Father challenges the court's findings that both parents could provide the child with love, affection and guidance and meet the child's developmental needs. Although father contends the court overlooked certain evidence unfavorable to mother, including testimony that she had at times used foul language, screamed and threatened the child and had once removed the child to New Hampshire for a month, the record also contains ample testimony from other witnesses that she is an affectionate and loving mother who uses appropriate discipline and consistently puts the child's needs ahead of her own. Accordingly, we discern no basis to disturb these findings.

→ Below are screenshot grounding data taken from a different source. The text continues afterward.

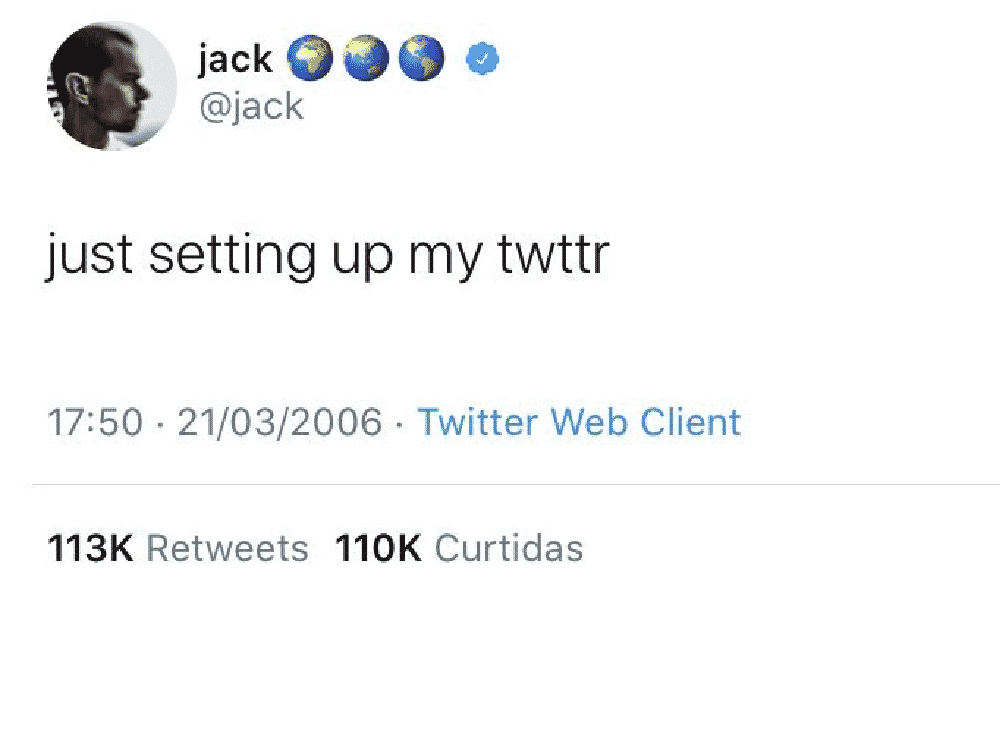Click the dot separator before Twitter Web Client

(x=400, y=424)

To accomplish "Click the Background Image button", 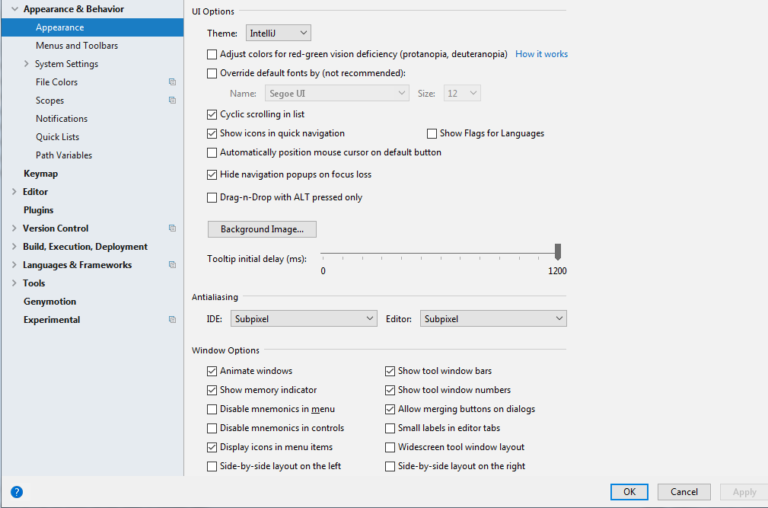I will tap(262, 229).
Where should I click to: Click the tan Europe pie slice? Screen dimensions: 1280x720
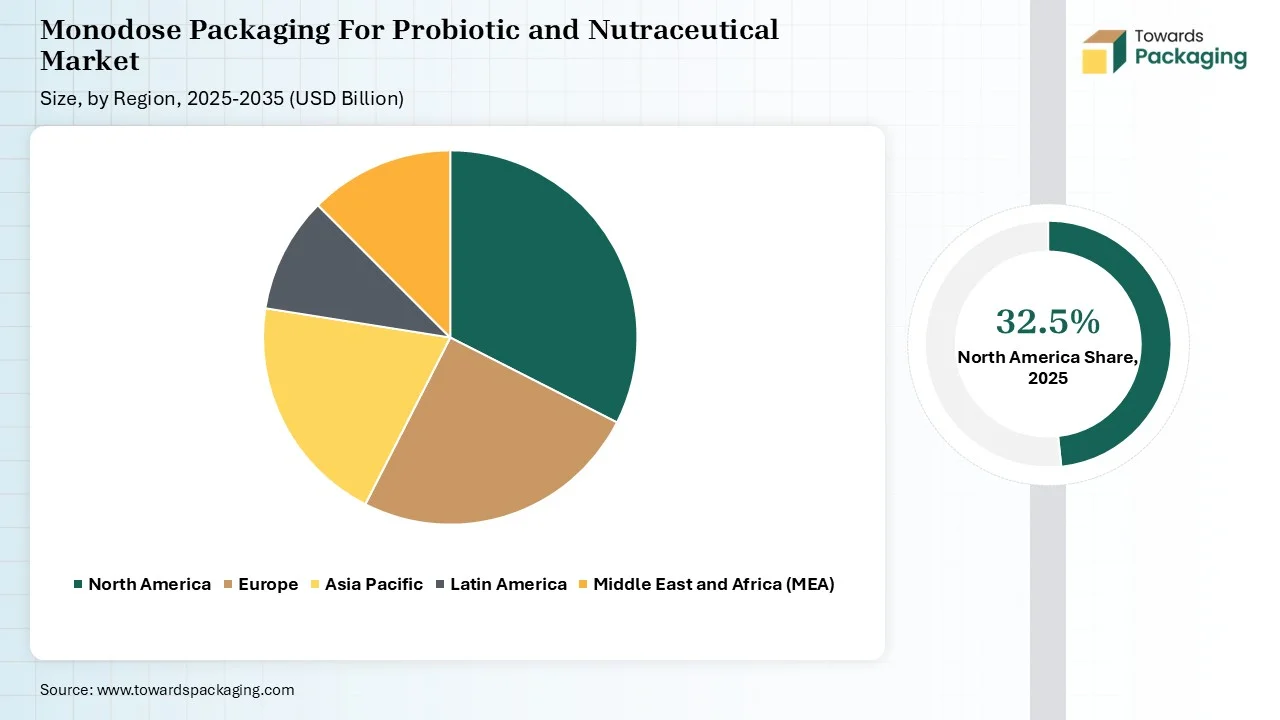(x=480, y=440)
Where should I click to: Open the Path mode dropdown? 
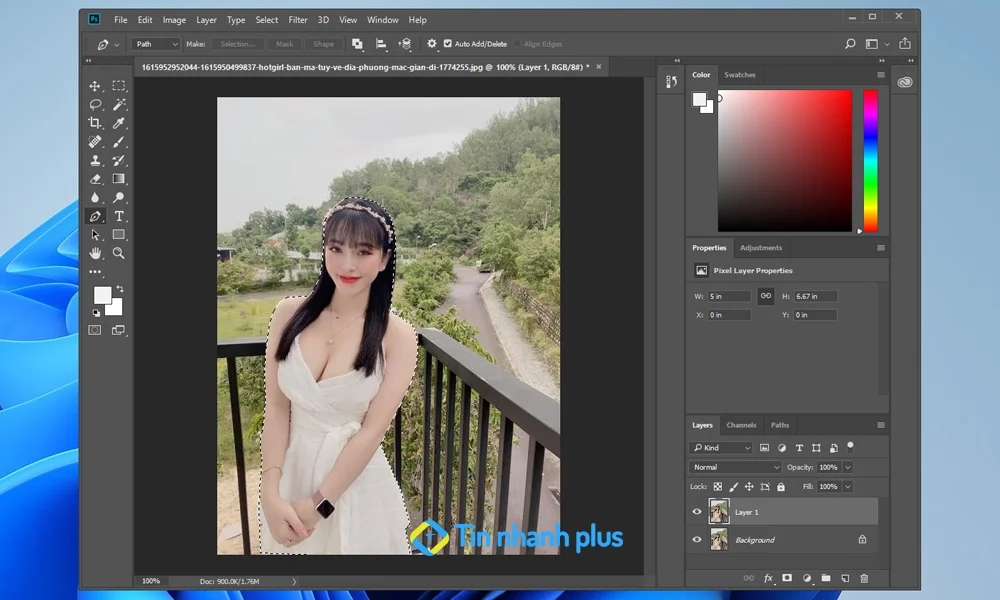click(x=156, y=44)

Father also contests the court's finding that the child is well adjusted to her school and that father lives in a different school district. There was testimony, however, that the child is happy and well adjusted with her current living and school situation, and that father lives just over the boundary of another school district. Therefore we discern no clear error. Father also challenges the court's finding that mother had shown a stronger disposition to foster a positive relationship and contact with the other parent. Although both parents professed to support a continuing relationship between the child and the other parent, there was testimony that father had consistently denigrated mother to the child. Thus, credible evidence supported the finding. In addition, father contends the court erred in failing to apply the factor set forth in 15 V.S.A. §665 (b)(9) (court shall consider evidence of abuse, as defined in 15 V.S.A. § 1101). The evidence cited by father in this regard, including testimony that mother used foul language and shouted at the child, did not support a finding of abuse as defined under § 1101 (abuse includes attempting to cause or causing physical harm, placing another in fear of imminent serious physical harm, or placing the child's physical, psychological or developmental welfare at risk).

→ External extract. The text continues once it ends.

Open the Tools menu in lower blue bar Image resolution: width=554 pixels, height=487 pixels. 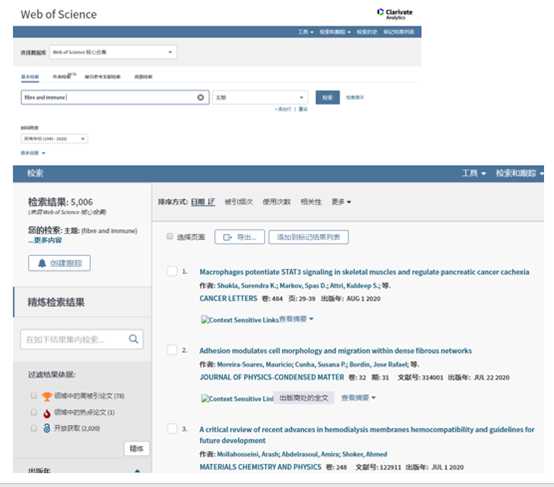click(474, 173)
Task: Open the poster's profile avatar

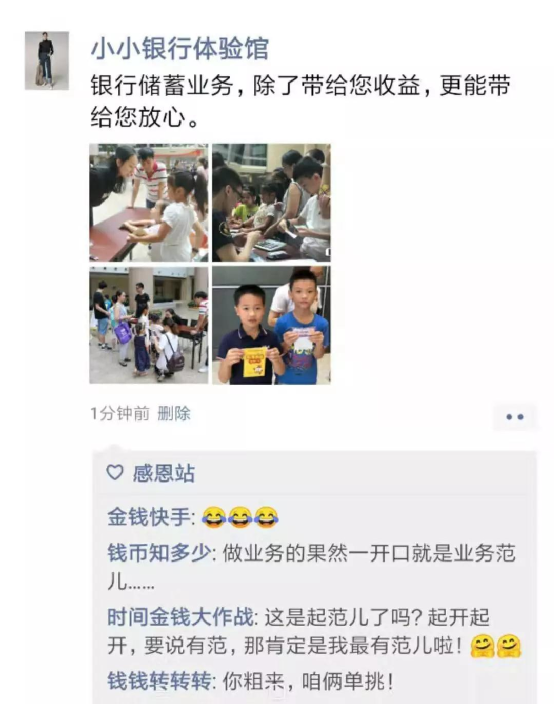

Finally, father contends the court erred in determining that mother was the primary parent. Although there was evidence of father's substantial participation in the child's care and supervision, ample credible evidence also supported the court's finding that mother provided the bulk of the routine daily child care. Accordingly, there is no basis to disturb the finding.

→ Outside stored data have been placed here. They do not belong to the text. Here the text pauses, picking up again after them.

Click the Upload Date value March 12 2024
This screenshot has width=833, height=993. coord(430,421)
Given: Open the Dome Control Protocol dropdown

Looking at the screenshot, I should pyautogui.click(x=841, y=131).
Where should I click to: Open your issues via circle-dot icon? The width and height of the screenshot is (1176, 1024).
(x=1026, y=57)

Lastly, father contends the court abused its discretion in reducing his parent-child contact from every Friday through Monday morning, to every first and third weekend and every Thursday evening. Granting, modifying or denying visitation is within the discretion of the trial court, and its judgment will not be disturbed unless based on unfounded considerations or clearly unreasonable upon the facts presented. Gabriel v. Pritchard, 788 A.2d 1, 4 (Vt. 2001). The court here explained in its decision and its subsequent order denying reconsideration that the reduction was in the best interests of the child to ensure that she was home on nights before school, and to provide mother some relaxed "quality" time on weekends with the child, as she had requested. We cannot say that the court's judgment was clearly unreasonable or based upon unfounded considerations. Therefore, the court's ruling may not be disturbed.